----- Given entries

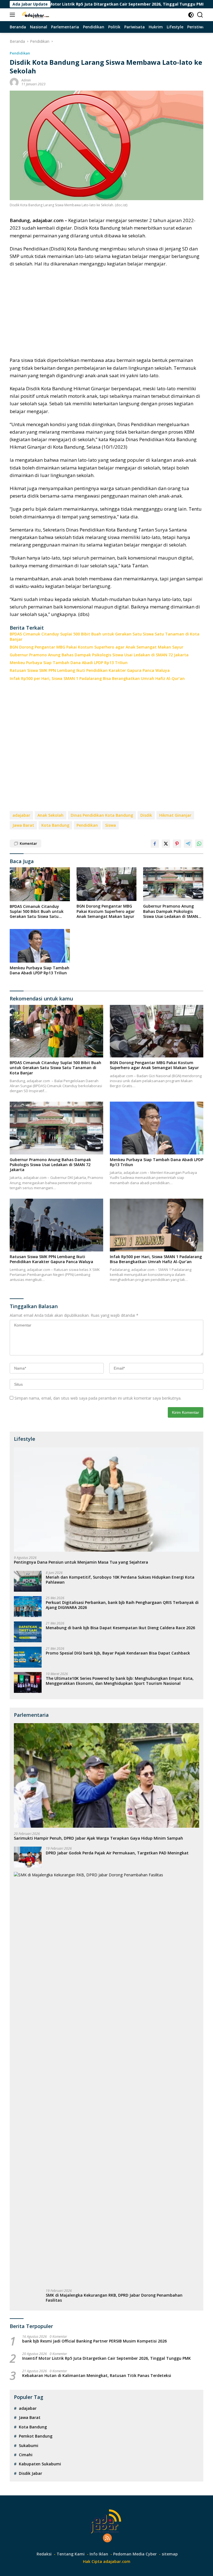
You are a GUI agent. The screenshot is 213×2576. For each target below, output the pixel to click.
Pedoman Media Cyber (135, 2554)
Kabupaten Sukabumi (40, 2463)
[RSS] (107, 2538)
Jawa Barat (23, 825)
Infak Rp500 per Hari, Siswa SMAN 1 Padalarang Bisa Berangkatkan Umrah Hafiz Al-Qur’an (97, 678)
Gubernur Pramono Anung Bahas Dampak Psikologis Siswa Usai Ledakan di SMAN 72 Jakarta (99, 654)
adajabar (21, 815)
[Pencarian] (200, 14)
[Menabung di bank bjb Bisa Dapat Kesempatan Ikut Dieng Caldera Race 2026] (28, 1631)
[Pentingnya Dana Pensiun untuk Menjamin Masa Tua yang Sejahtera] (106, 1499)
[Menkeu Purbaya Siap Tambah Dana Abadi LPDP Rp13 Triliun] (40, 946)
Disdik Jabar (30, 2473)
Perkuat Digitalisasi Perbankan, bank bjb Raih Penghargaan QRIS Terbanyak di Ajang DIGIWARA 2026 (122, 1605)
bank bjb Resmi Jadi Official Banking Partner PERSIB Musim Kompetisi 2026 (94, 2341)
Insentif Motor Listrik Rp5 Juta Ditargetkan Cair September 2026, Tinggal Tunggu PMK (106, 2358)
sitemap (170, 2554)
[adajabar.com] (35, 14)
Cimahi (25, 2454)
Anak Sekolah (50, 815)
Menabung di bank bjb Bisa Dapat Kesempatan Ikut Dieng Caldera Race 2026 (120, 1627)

----------
----- Given entries

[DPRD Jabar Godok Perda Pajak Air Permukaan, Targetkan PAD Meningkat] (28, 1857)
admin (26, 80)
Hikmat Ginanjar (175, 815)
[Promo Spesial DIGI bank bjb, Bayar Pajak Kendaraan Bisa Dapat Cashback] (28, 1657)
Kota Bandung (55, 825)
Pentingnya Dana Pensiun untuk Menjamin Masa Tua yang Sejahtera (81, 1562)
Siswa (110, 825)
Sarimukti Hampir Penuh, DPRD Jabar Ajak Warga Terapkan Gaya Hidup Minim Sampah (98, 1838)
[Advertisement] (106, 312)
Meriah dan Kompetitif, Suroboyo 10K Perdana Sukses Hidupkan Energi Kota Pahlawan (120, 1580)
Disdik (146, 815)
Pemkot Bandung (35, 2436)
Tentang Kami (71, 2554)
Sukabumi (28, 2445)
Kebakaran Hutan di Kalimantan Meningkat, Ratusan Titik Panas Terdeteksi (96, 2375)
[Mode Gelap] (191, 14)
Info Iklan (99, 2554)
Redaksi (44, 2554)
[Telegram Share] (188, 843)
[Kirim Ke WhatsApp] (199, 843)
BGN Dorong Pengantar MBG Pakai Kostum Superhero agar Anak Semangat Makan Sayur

----------

Beginning at the line with "Pemkot Bandung (35, 2436)" and ending at the line with "BGN Dorong Pengantar", reproduce each line of the data above exactly, and add no other lines.

- _The answer_
Pemkot Bandung (35, 2436)
Tentang Kami (71, 2554)
Sukabumi (28, 2445)
Kebakaran Hutan di Kalimantan Meningkat, Ratusan Titik Panas Terdeteksi (96, 2375)
[Mode Gelap] (191, 14)
Info Iklan (99, 2554)
Redaksi (44, 2554)
[Telegram Share] (188, 843)
[Kirim Ke WhatsApp] (199, 843)
BGN Dorong Pengantar MBG Pakai Kostum Superhero agar Anak Semangat Makan Sayur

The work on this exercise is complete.